(Data records)
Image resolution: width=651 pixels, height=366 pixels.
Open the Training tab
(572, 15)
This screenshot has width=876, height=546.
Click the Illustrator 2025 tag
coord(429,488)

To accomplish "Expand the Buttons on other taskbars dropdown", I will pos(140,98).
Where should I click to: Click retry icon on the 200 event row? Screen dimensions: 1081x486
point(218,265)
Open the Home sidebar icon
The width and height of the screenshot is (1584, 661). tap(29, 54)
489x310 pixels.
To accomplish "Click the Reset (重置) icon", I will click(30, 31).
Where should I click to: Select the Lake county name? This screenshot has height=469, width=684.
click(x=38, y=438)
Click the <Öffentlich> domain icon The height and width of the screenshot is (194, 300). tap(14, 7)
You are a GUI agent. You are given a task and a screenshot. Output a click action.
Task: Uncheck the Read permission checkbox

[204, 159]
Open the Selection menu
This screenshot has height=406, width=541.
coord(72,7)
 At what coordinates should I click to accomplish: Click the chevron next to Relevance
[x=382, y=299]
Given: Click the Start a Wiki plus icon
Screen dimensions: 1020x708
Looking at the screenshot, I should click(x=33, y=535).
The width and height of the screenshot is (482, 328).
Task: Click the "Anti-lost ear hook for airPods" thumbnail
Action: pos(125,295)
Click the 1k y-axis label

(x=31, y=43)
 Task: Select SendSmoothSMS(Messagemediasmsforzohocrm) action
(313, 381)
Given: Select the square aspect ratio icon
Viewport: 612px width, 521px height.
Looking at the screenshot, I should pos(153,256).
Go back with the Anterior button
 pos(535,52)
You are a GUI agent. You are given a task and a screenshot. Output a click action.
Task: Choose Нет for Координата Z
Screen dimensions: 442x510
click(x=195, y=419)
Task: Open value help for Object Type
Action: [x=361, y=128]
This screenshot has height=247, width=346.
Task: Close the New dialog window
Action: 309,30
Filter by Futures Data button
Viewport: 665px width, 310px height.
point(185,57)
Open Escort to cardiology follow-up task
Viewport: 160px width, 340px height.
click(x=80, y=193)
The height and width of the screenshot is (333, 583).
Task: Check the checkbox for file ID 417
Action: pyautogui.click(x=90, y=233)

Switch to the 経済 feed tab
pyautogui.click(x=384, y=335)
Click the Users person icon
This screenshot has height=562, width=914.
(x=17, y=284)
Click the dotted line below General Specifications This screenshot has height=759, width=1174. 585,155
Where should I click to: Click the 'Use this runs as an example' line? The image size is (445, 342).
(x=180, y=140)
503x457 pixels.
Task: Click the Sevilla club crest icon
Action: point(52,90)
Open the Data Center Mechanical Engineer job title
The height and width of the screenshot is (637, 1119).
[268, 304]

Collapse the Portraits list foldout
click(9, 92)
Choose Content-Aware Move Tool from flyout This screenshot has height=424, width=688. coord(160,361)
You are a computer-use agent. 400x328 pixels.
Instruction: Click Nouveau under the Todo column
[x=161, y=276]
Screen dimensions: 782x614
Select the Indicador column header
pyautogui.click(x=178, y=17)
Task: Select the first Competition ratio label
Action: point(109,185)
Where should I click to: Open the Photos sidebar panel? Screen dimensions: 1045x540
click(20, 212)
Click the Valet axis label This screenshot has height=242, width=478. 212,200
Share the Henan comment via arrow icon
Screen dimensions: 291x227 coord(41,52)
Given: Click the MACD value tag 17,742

:: To do ::
From the records above, repeat exactly the lines from the one with "Task: Uncheck the Read permission checkbox" through the one with "Click the dotted", both included.

:: Solution to this problem ::
Task: Uncheck the Read permission checkbox

[204, 159]
Open the Selection menu
This screenshot has height=406, width=541.
coord(72,7)
 At what coordinates should I click to accomplish: Click the chevron next to Relevance
[x=382, y=299]
Given: Click the Start a Wiki plus icon
Screen dimensions: 1020x708
Looking at the screenshot, I should click(x=33, y=535).
The width and height of the screenshot is (482, 328).
Task: Click the "Anti-lost ear hook for airPods" thumbnail
Action: pos(125,295)
Click the 1k y-axis label

(x=31, y=43)
 Task: Select SendSmoothSMS(Messagemediasmsforzohocrm) action
(313, 381)
Given: Select the square aspect ratio icon
Viewport: 612px width, 521px height.
Looking at the screenshot, I should pos(153,256).
Go back with the Anterior button
 pos(535,52)
You are a GUI agent. You are given a task and a screenshot. Output a click action.
Task: Choose Нет for Координата Z
Screen dimensions: 442x510
click(x=195, y=419)
Task: Open value help for Object Type
Action: [x=361, y=128]
This screenshot has height=247, width=346.
Task: Close the New dialog window
Action: 309,30
Filter by Futures Data button
Viewport: 665px width, 310px height.
point(185,57)
Open Escort to cardiology follow-up task
Viewport: 160px width, 340px height.
click(x=80, y=193)
The height and width of the screenshot is (333, 583).
Task: Check the checkbox for file ID 417
Action: pyautogui.click(x=90, y=233)

Switch to the 経済 feed tab
pyautogui.click(x=384, y=335)
Click the Users person icon
This screenshot has height=562, width=914.
(x=17, y=284)
Click the dotted line below General Specifications This screenshot has height=759, width=1174. 585,155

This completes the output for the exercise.